Friday, June 18, 2010

The Hippocratic Oath


Imagine you are Hippocrates. You are living in ancient Greece, a society where life is cheap. As in, slavery is common, rape is common, infanticide is common. Doctors don't know to wash their hands. People die all the time. So Hippocrates has this idea. And his idea is, first, let's stop killing people.

I'm a huge fan of Hippocrates. Cause the practice of medicine in ancient Greece, before Hippocrates, was super bad. Say you were one of those ancient Greek doctors. And a woman came up to you and said, "I'm pregnant. Can you help me out?" The doctor would say, "Sure." And he'd give you a poison called a pessary. And it would cause a miscarriage, and your baby would die, and often you would die, too.

So Hippocrates was noticing all the dead women with their dead babies, and he said, "Okay, that's bad. We got to stop doing that shit." And Hippocrates came up with an Oath for doctors to say. And his Oath is so cool, that we adopted it. Judeo-Christianity adopted it. Yeah yeah, we made Hippocrates an honorary member of our civilization. So today, our doctors still say the Hippocratic Oath, over two thousand years later.

Part of the Hippocratic Oath goes like this: "I will give no deadly medicine to anyone if asked, nor suggest any such counsel; and in like manner I will not give to a woman a pessary to produce abortion." Deadly medicine was considered bad medical ethics by Hippocrates. On a theory that homicide is bad, dead baby is bad, and dead woman is bad. Intentionally causing people to die was seen by Hippocrates as bad medicine.

And Harry Blackmun, by God, feels the need to deconstruct the Hippocratic Oath. He is writing Roe v. Wade, and the Hippocratic Oath is giving him fits. He wants doctors to feel free to ignore the Hippocratic Oath. Blackmun is irritated at this "rigid" and hard Oath that is getting in the way of his abortion jurisprudence.
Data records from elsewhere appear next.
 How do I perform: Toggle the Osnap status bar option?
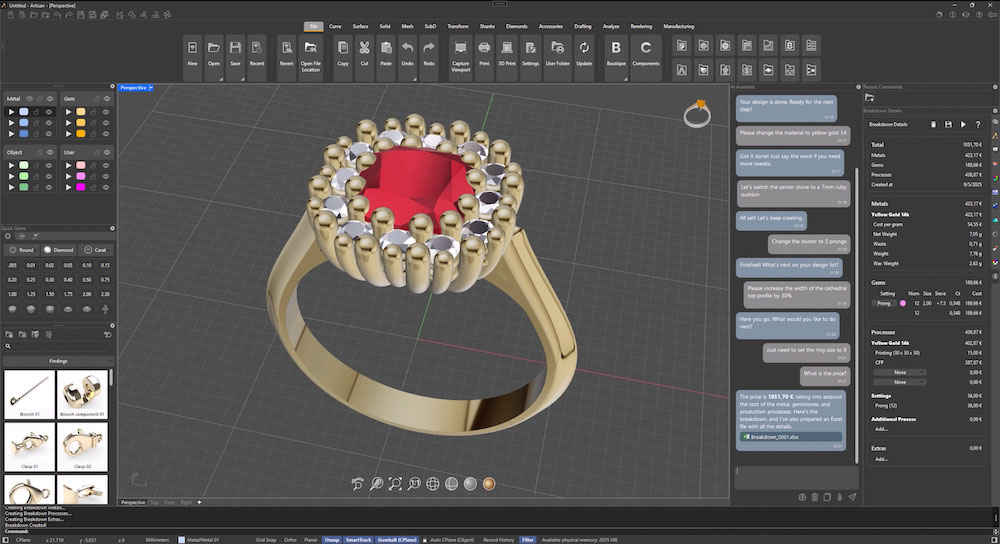[x=332, y=539]
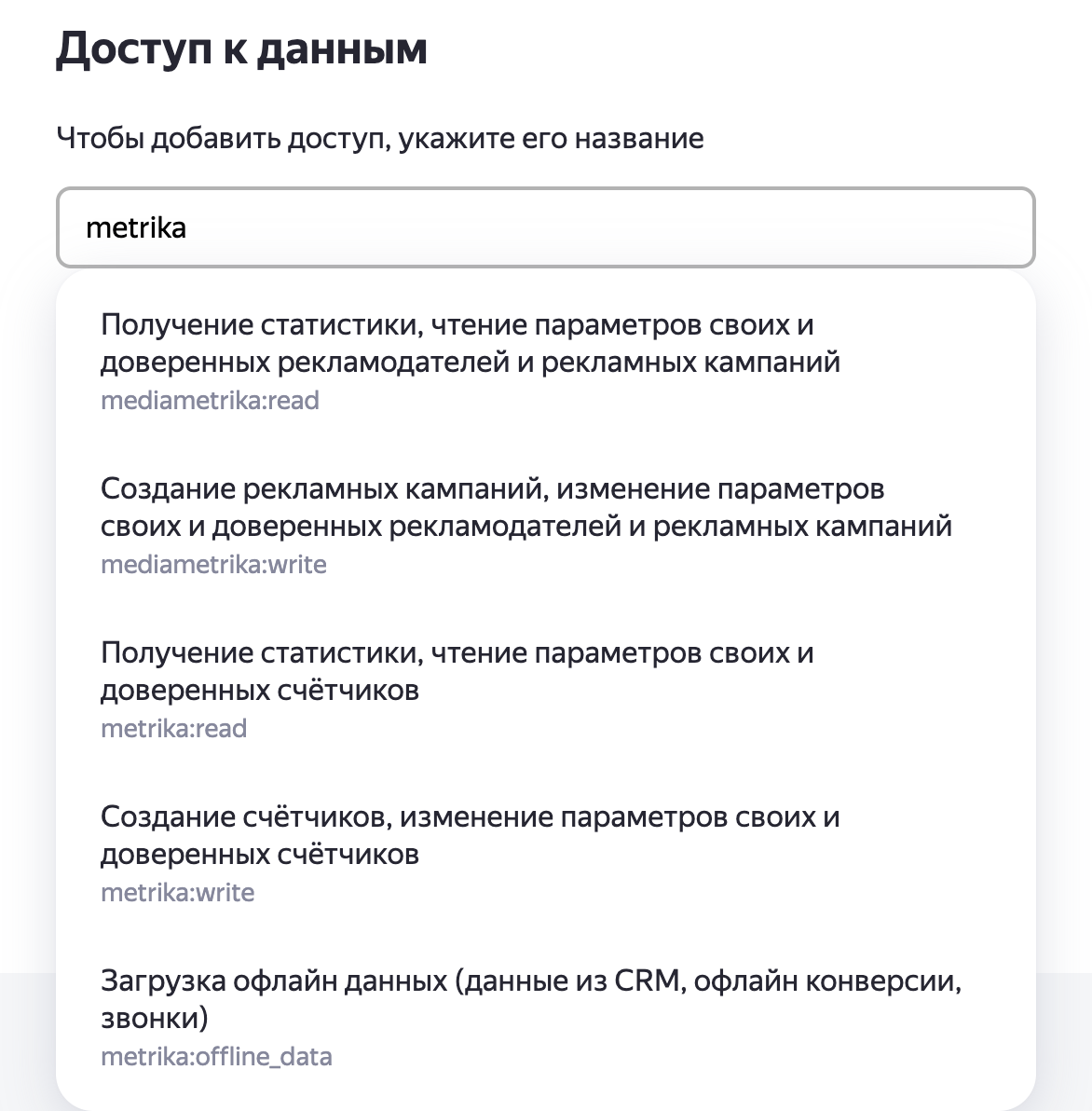Click "доверенных счётчиков" line above metrika:read
The image size is (1092, 1111).
click(259, 691)
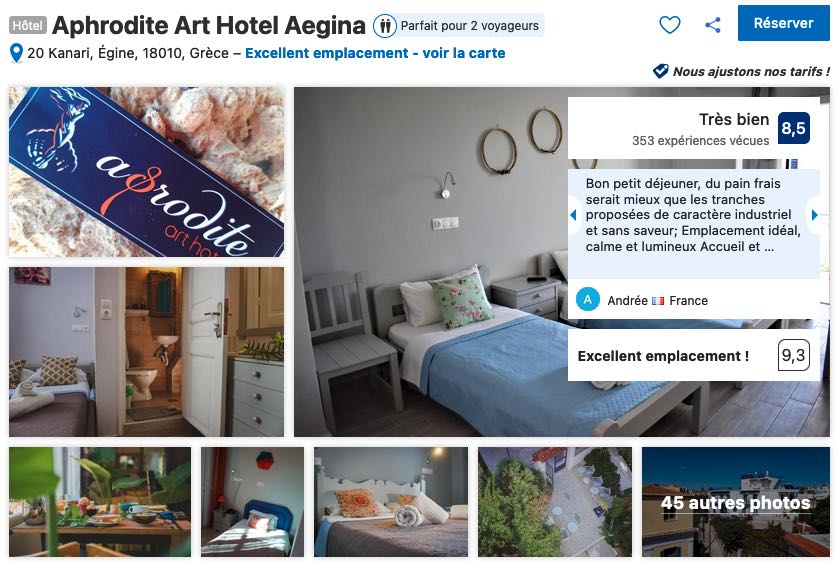
Task: Open the 8,5 review score badge
Action: (x=793, y=128)
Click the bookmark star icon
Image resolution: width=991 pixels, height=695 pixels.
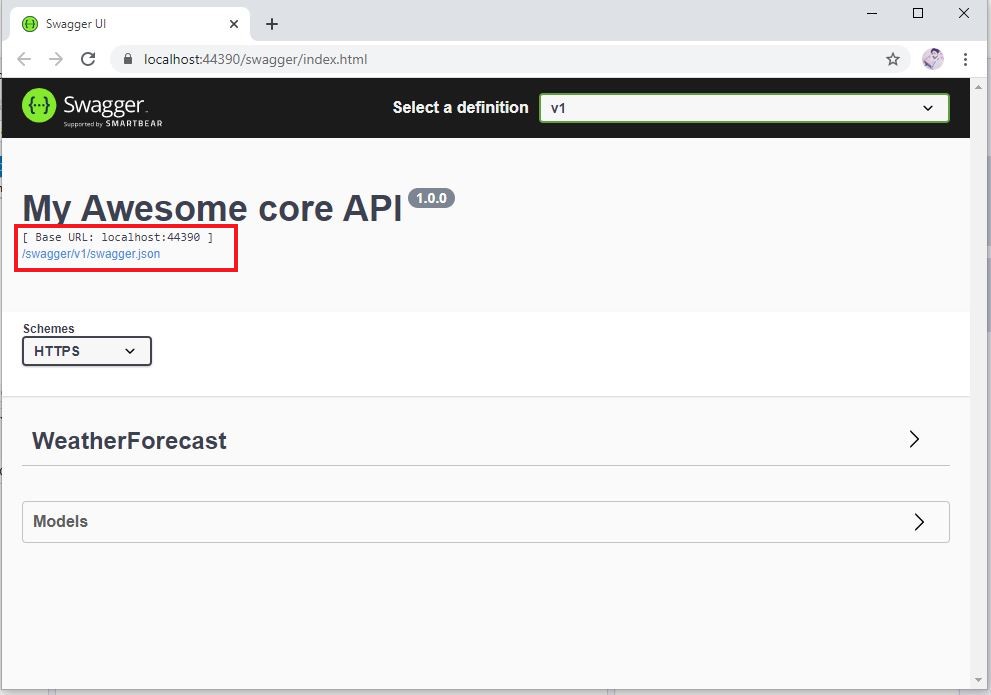click(x=893, y=59)
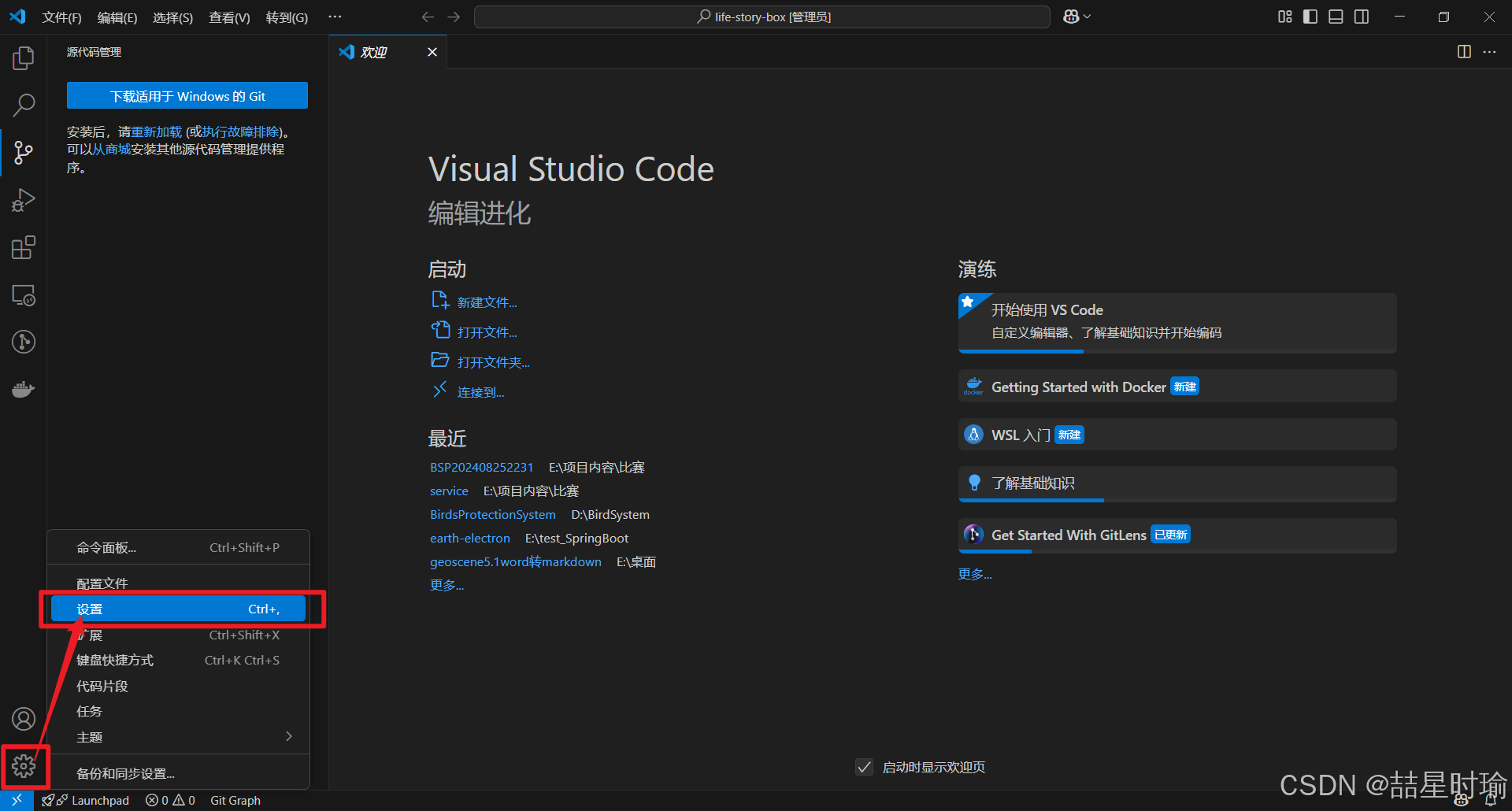1512x811 pixels.
Task: Open the Extensions view icon
Action: [24, 247]
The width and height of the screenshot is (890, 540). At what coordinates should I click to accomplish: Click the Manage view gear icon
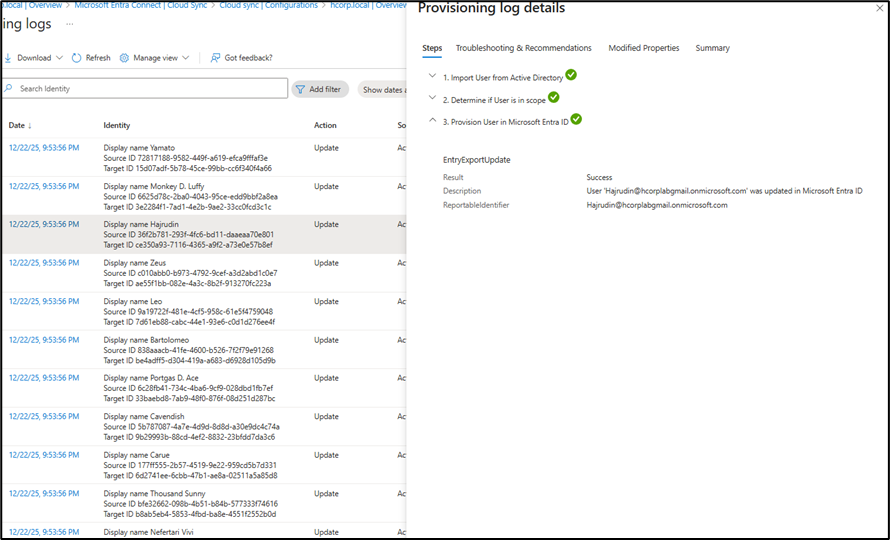[x=124, y=58]
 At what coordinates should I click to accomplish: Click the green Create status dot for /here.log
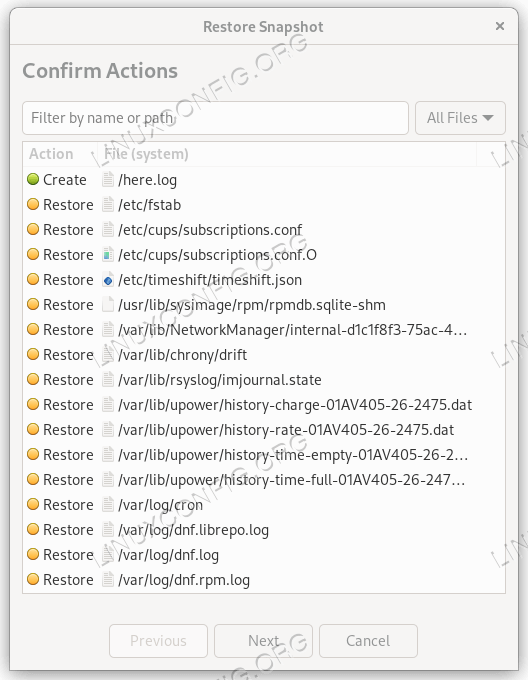33,179
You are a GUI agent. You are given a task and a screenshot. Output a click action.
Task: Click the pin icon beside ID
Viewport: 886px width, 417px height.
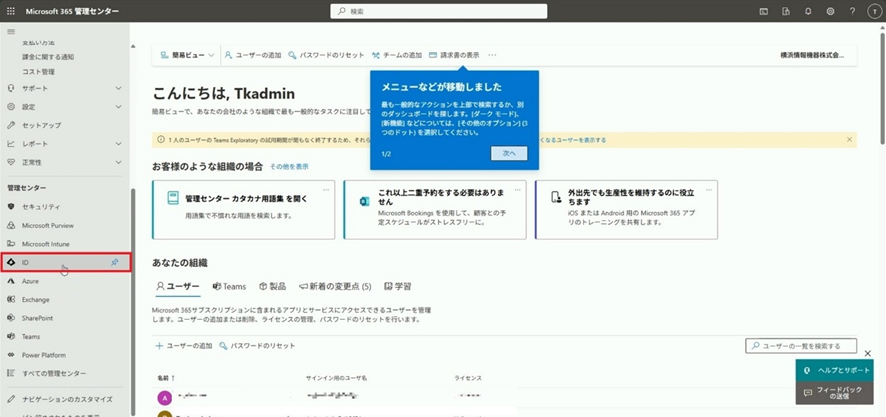115,262
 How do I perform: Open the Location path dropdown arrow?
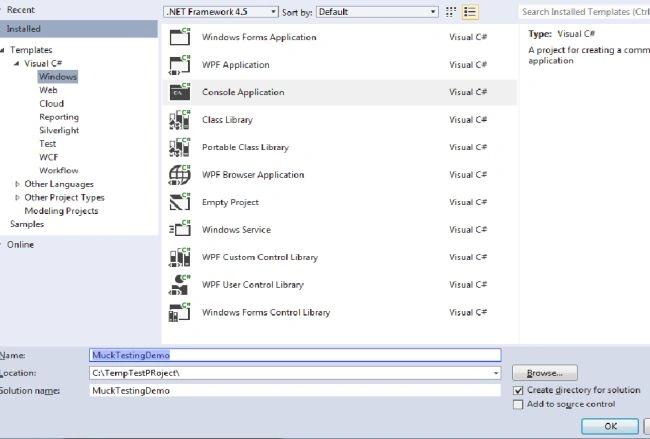point(496,373)
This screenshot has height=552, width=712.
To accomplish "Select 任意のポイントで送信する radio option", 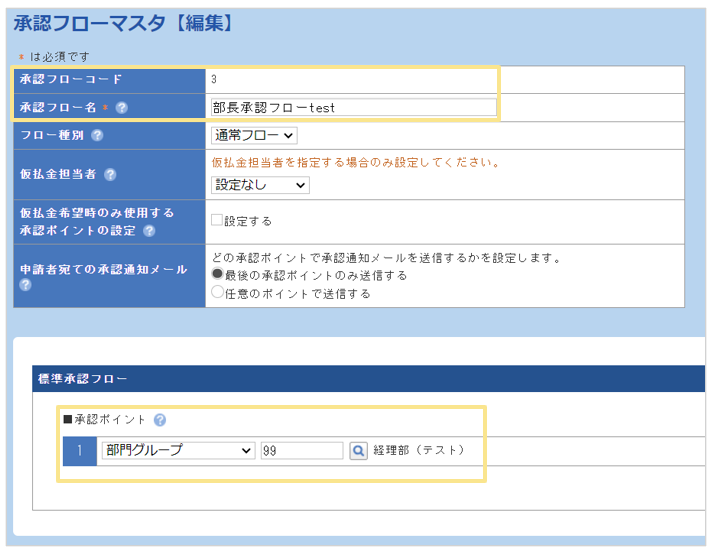I will click(217, 293).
Harry quotes a Dr. Edelstein, who argues that the Oath is "not the expression of an absolute standard of medical conduct." Apparently the ancient Greeks were violating it all the time. Blackmun finds this "satisfactory" and "acceptable". Maybe we should just switch all our doctors over from Hippocrates to Edelstein? Make them take the Edelstein Oath.

Myself, I want my doctor to be a Hippocrates man. You know, one of those guys who feels obliged not to give me any deadly medicine. "Good medicine. Not bad medicine. No killing. Save my life." I kind of want my medical professional to feel bound by the Hippocratic Oath. I am less than impressed with Harry Blackmun and his hero, Dr. Edelstein, with their flexible medical ethics.

Blackmun writes, "the Oath originated in a group representing only a small segment of Greek opinion and that it certainly was not accepted by all ancient physicians." Harry, is it possible, just throwing this out there, that the ancient physicians sucked ass? That they practiced really bad, horrible medicine? I mean, I know Hippocrates was in a minority, and he was outvoted by all the baby-killing, retard-killing, women-killing, slave-buying, I'm-late-for-my-orgy Greek doctors, but who gives a fuck what those assholes had to say about women, unborn children, the practice of medicine, or our Constitutional law?